Furthermore, the place-name “Solea” is reminiscent of the ancient Kingdom of “Soli”, our small village – Agios Theodoros of Solea (Solon)- being part of its outer limits. Due to some other tradition pertinent to the Arab raids, we assume that the village was also inhabited in the Byzantine times. At a steep slope in the “Katholiki” mountains there is a huge rock that even in our days is called «Rotsos tou Morou» (the Infant’s Rock). According to tradition, our fellow-villagers found refuge underneath the rock so as to escape one of the many raids of the Saracen pirates. The Saracens forced a fiddler to show them the way so that they would go to the cave but he was trying to deceive them in all sorts of ways. When they came close to the cave, the fiddler who was at the front of the march heard a baby’s cry and –fearing that if the crying continued it would reveal the location of the cave and many lives would be lost –started playing his violin loudly so as to drown the baby’s cry on the one hand and warn the hiding villagers on the other. Indeed, tradition says that he was singing the following couplet:

«Mother, strangle the baby
so as to save life …»

The poor mother, trying to shut her baby’s mouth so that it would not cry, ended up really strangling it. Of course the villagers escaped from the Saracens but the baby that was lost gave the name to that rock, a reminder of part of the village’s history and of our island in general.
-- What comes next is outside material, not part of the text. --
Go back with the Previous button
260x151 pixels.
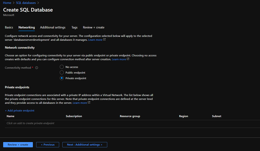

In various locations around our village there are ruins that are evidence for the existence of settlement, usually of pastoral nature, that dissolved in the beginning of the 20 th century when the British Colonial Administration decided to prohibit the pasturing of goats and sheep inside state-owned forests. Such settlements were the «Tzierenides» behind the mountains of Laona, the «Fold of Velleros» in Diplopotama, the «Fold of Araklitis» in the «Chalkokolympoi» venue, and the «Karterouni», about 5 kilometers south of the village, on the road joining our village with the villages of Kourdali – Spilia.

Besides, the “Chalkokolympoi” (plural, means “Copper Ponds”) are evidence that mining and processing of copper took place in this area during antiquity. The reddish color of the terrain and the venue’s name, taken from the reservoirs (ponds) in which the first processing stage of the precious metal was done, verify the thing said above.